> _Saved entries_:
───
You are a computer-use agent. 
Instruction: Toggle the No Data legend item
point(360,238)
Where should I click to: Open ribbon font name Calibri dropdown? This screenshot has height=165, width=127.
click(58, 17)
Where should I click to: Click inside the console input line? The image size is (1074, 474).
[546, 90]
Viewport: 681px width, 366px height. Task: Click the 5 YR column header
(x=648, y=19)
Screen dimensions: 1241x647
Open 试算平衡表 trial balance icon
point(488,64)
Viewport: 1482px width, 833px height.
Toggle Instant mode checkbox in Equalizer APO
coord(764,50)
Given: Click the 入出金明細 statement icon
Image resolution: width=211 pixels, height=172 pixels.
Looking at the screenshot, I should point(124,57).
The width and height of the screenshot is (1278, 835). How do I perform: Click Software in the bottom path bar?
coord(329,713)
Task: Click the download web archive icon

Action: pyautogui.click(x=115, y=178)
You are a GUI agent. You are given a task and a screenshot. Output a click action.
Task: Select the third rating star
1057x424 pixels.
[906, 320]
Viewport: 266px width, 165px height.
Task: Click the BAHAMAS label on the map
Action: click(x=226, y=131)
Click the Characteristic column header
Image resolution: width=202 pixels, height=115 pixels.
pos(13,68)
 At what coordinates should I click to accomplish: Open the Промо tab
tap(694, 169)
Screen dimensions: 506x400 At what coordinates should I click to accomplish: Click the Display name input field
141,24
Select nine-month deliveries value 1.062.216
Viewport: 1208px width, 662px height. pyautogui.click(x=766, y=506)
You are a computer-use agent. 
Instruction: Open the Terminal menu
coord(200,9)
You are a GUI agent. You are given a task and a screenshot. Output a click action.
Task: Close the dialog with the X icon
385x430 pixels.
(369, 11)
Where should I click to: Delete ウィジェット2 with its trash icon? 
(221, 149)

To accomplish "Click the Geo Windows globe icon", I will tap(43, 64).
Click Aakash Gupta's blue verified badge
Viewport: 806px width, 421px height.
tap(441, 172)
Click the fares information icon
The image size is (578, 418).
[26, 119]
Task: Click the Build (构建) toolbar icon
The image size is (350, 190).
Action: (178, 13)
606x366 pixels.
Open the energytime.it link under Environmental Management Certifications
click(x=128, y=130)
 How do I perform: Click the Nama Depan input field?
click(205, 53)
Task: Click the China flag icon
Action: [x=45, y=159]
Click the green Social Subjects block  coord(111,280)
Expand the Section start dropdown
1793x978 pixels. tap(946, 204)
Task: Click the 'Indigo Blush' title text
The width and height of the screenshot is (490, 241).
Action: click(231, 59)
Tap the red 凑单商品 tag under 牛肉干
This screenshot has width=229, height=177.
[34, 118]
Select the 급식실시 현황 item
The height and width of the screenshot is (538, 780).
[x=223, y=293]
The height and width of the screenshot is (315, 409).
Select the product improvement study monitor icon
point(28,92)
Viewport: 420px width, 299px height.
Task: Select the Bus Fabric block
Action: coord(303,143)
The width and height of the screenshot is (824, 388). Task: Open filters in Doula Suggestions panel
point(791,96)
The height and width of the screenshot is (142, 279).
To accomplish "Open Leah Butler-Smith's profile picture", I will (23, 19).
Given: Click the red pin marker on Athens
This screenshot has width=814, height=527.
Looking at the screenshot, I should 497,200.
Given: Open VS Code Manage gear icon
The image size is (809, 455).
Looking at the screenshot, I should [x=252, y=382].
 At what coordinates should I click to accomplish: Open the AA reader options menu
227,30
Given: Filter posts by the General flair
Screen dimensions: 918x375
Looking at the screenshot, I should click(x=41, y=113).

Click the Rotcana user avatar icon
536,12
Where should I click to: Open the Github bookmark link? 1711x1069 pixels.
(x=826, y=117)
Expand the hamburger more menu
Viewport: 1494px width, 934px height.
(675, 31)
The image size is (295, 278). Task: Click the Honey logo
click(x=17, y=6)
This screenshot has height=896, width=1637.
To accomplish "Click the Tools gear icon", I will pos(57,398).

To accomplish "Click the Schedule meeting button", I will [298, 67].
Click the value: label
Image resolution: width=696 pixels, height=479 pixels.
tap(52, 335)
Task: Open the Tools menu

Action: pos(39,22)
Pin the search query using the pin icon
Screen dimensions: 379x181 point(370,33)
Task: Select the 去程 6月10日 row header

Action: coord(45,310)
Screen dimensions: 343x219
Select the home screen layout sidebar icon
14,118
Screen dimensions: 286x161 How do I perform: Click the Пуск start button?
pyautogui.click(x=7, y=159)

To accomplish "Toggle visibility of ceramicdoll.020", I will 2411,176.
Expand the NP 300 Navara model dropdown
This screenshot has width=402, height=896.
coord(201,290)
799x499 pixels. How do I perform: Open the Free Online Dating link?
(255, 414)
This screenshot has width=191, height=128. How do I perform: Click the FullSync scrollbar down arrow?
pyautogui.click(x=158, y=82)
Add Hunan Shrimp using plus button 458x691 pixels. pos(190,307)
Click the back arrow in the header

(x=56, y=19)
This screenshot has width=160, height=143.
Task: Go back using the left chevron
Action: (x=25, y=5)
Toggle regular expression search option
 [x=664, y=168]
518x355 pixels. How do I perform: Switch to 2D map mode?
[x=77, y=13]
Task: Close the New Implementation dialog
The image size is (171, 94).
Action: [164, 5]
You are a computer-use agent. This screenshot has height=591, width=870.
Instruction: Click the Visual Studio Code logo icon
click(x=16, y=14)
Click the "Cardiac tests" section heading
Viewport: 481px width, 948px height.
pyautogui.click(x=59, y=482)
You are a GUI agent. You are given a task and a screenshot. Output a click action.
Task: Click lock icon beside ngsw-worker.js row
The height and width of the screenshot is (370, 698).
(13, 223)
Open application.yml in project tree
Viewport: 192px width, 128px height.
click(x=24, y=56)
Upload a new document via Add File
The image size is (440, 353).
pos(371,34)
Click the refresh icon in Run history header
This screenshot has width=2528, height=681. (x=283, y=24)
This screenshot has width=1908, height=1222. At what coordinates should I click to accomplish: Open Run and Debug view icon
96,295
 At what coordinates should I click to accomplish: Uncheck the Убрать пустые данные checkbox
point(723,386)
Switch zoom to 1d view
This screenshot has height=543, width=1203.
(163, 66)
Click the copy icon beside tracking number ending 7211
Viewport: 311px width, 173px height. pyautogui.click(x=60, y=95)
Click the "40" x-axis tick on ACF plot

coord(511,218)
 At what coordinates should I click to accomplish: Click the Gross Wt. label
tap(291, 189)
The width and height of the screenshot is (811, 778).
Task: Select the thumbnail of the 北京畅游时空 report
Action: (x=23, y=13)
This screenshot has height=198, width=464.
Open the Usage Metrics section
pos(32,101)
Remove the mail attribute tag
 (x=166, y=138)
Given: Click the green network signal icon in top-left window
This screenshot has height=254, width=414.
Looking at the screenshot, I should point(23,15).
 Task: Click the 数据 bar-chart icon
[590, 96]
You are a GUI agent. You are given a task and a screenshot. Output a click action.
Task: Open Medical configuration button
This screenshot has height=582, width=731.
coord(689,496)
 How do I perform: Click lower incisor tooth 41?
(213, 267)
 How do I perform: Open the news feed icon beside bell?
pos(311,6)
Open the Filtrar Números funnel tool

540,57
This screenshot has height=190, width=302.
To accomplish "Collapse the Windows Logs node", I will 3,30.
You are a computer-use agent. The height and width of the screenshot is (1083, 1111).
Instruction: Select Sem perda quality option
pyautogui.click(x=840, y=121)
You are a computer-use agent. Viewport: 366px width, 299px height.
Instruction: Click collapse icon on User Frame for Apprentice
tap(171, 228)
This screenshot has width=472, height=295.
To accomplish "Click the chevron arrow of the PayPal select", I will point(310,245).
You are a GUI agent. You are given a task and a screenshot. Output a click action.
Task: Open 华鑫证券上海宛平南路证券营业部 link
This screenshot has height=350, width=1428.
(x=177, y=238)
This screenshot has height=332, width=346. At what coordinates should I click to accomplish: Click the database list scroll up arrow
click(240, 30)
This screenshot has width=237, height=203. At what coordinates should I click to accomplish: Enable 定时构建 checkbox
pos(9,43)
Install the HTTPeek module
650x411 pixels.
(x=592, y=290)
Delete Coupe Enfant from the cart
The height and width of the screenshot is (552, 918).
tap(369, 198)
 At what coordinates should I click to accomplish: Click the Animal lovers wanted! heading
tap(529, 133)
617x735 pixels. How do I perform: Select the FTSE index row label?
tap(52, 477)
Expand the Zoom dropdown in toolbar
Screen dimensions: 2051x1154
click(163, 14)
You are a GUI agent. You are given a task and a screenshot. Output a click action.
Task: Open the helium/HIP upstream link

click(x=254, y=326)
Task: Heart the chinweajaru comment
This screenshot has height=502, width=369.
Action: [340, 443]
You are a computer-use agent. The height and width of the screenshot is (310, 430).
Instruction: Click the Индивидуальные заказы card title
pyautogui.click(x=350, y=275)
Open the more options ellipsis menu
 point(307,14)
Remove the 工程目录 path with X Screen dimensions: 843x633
───
> _Task goal_: Pick out each line of the entries above that contains the word "Remove", and copy those lines.

> _Finished task_:
Remove the mail attribute tag
Remove the 工程目录 path with X Screen dimensions: 843x633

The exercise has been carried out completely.